ROANOKE TIMES

                         Roanoke Times
                 Copyright (c) 1995, Landmark Communications, Inc.

DATE: TUESDAY, January 19, 1993                   TAG: 9301190130
SECTION: EXTRA                    PAGE: 3   EDITION: METRO  
SOURCE: HARRY WESSEL KNIGHT-RIDDER/TRIBUNE
DATELINE:                                 LENGTH: Medium


MANY MARRIAGE COUNSELORS DON'T AGREE WITH LONG-TERM SEPARATIONS

You don't have to be an unhappy royal couple to choose separation over divorce, but the idea of a long-term, open-ended separation doesn't sit well with most counselors, psychologists and others who work with troubled marriages.

"Open-ended separation is unreal. It creates too many difficulties," said Gery Woltering, an Orlando, Fla., marriage and family therapist. Couples who have separated should either be working to get back together or preparing for divorce so they can get on with their lives. Otherwise, Woltering said, separation "is a port in the storm. It's usually a coward's way to divorce."

Woltering and other experts were asked about separation and divorce last month, when Prince Charles, the heir to the British throne, and his wife, Princess Diana, announced they were separating but had no plans to divorce. They'll share parenting duties for their boys, aged 10 and 8, and make occasional appearances together.

Long-term separations occur when couples reach the same conclusion Charles and Di did: They have too much to lose by divorcing. For non-royals on this side of the Atlantic what's at stake is typically money, property or children, or all three.

"Usually people separate for six months to a year, then divorce. But I've seen long-term separations in maybe 5 percent of my cases," said Glenda Short, an Orlando licensed clinical social worker who works with many troubled couples. "I've seen some who've been separated 25 years and are still married, and they like it."

Abbe Barclay, a licensed marriage and family therapist in Winter Park, Fla., also has seen some long-term separations. "As long as the positives of staying married outweigh the negatives for both partners, it continues.

"I can't honestly say these people are happy, but that's a decision they've made."

The decision takes on more significance when children are involved, said Barclay and other therapists. If the marriage has failed it's usually better to have a clean break so the children can work through the necessary grieving process.

When circumstances make a long-term separation necessary for a couple with children, the guiding parenting principles should be the same as for divorced parents with shared custody, Barclay said:

"Refrain from criticizing the other parent. Be specific about the parenting relationships. Keep the child's routine stable, with limits, structure and consistency in force. Share with the child the good parts of the marriage. And tell the child the reasons for the separation in a way that's understandable, realizing the story may need to be told and retold."
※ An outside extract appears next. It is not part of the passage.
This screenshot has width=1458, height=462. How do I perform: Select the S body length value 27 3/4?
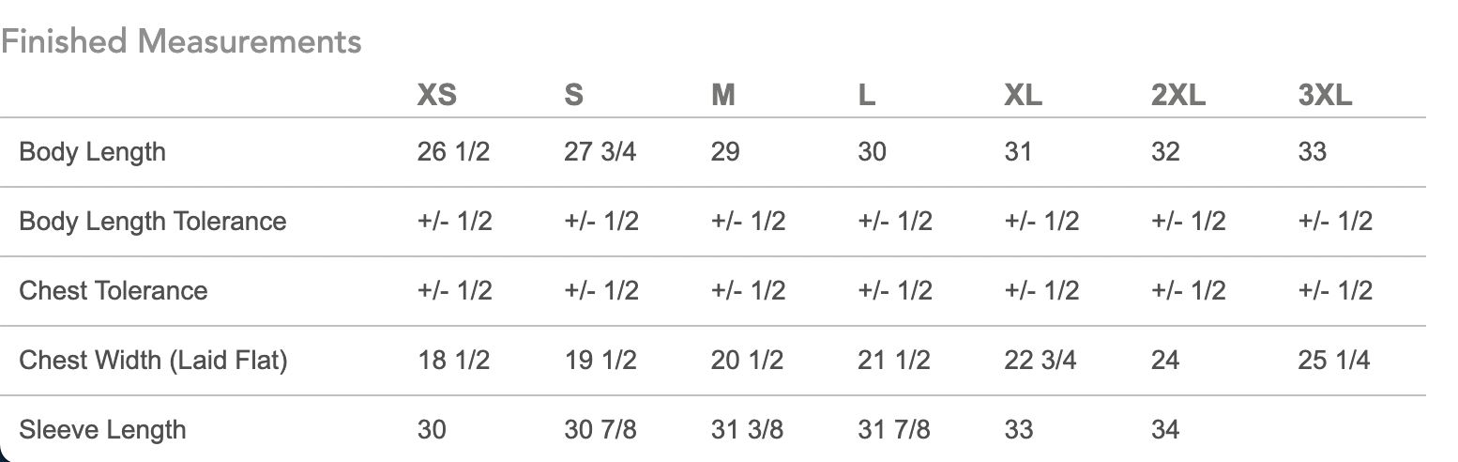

Trial separations do have their place, experts say. "It's so hard to know how much someone means to you without being physically separated," said William Player, a Winter Park psychologist who counsels many couples with marital difficulties. Acknowledging that most separations lead to divorce, Player said separations can also save marriages.

Player cited the scenario of a woman who goes directly from a sheltered family life into a "hyperdependent" marriage with a domineering husband. As she begins to develop some independence, "it may be necessary to pull away from her partner temporarily to establish a separate identity. When she comes back to him she can have more leverage. She's in the marriage not because she has to be, but because she chooses to be. That might get the husband who took her for granted to work harder at the marriage."

But if a couple is going to separate with the idea of bailing out their marriage, there should be clear rules in place.

Johanna Jordan, a marriage and family therapist with the Greenhouse Family Counseling Center in Orlando, said she urges separating couples to work out specific agreements: How often they'll talk on the phone, who they'll tell about the separation, whether they'll go out with others, "and all the nuts-and-bolts stuff, like does the husband take the blue towels?"

If rules are followed and there's a clear goal in mind, separation can help a couple get back together, but Jordan reiterated, "only if they're working on something. Open-ended separation doesn't make a lot of sense."

Nevertheless, most therapists hesitate to condemn open-ended separations too harshly. After all, said Player, the Winter Park psychologist, "I'd bet there are a lot of couples who have separated without one of them moving out, or even without one of them moving out of the bedroom.

"I find so often that couples stay together in a loveless marriage for the benefit of their children. They've reached an unspoken agreement to sacrifice their personal happiness because working together with their children is so enriching. I'm afraid to judge that."